Spurs’ leading goalscorer in 2026, ladies and gentlemen. A man who played in the last league game between these two almost nine years ago, alongside Vincent Janssen and Michel Vorm.
You can’t help but enjoy that moment for him. Today’s goal we mean, not playing in a 0-0 draw at the Stadium of Light alongside Vincent Janssen and Michel Vorm in 2017. The Spurs crowd – spectators who get comfortably the Premier League’s worst value for money, enjoyed that, at least, with chants of ‘Davies again, ole, ole’ and ‘He scores when he wants’ breaking out.
At half-time it was for once easy to feel relatively, cautiously positive about Spurs. And then Frank got hold of them. And then the second half happened. And it was absolutely rotten.
Everything encouraging about the first half was abandoned entirely. The plan throughout the second half was to desperately protect that 1-0 lead at all costs and if a goal happened to arrive by magic on the break then, well, okay that’s fine, we suppose. But on no account were Spurs going to actively seek further goals, not when already 1-0 up against a newly promoted side.
Even when that newly promoted side is proving as adept as Sunderland, it’s still just miserably small-time.
Sunderland, of course, having barely got into the game at all in the first half, were enormously encouraged by this change in the script and duly dominated the second half. They are not, frankly, a team that particularly requires such encouragement.
The alarms rang loudly and repeatedly before Brian Brobbey eventually lashed home a superb and richly deserved equaliser after neat interplay with Enzo Le Fee.
It’s no coincidence that it was those two to the fore, either. Both had been spectators in the first half, before becoming the game’s main characters throughout the second. Le Fee had himself struck the post with a header moments before creating the equaliser for Brobbey.

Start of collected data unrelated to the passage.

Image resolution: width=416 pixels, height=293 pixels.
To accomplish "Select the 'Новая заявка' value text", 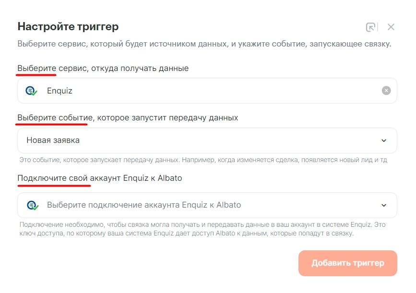I will pyautogui.click(x=53, y=141).
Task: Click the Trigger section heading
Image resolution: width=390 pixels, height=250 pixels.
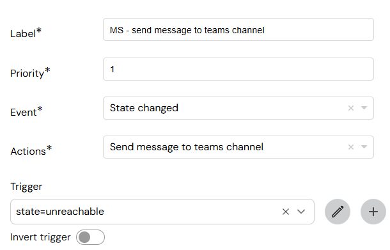Action: click(26, 187)
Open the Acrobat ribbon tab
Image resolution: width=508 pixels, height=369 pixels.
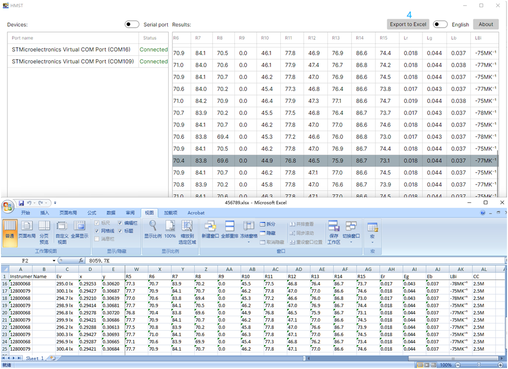[196, 213]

The goal came eight minutes after Frank had replaced Wilson Odobert with Lucas Bergvall and Archie Gray with Joao Palhinha. No bad players there, but changes that nevertheless send a message to the opposition. A slight nudge towards the defensive from a team already retreating into themselves.
A little further encouragement that their own back door needed that little bit less attention.
Perhaps the most damning thing of all was how little the equalising goal changed Spurs’ approach. Holding on to three points simply became holding on to one. There was no great renewed urgency to go and win the game again, with Sunderland holding the momentum and looking the likelier to nick it late on.
That’s the thing with Frank’s obsession with eliminating risk. It so easily becomes the biggest risk of all. Spurs have been here before during Jose Mourinho’s destroy and exit when encouraging 1-0 leads turning into dispiriting 1-1 draws was the norm. There can be no argument that putting all your chips on 1-0 can possibly represent the safest bet. That’s true of anyone, but especially Spurs.
Once you’ve switched off entirely as an attacking team, it’s maddeningly difficult to flick that switch back on again. By the time Spurs did, it was already injury time, leaving them only a few desperate minutes to try and win another corner from which to maybe get the winner. The best they managed was a throw, and Bergvall dropped it.
A moment to sum up an afternoon to sum up a season. We remain entirely unconvinced anyone involved benefits from allowing this to continue.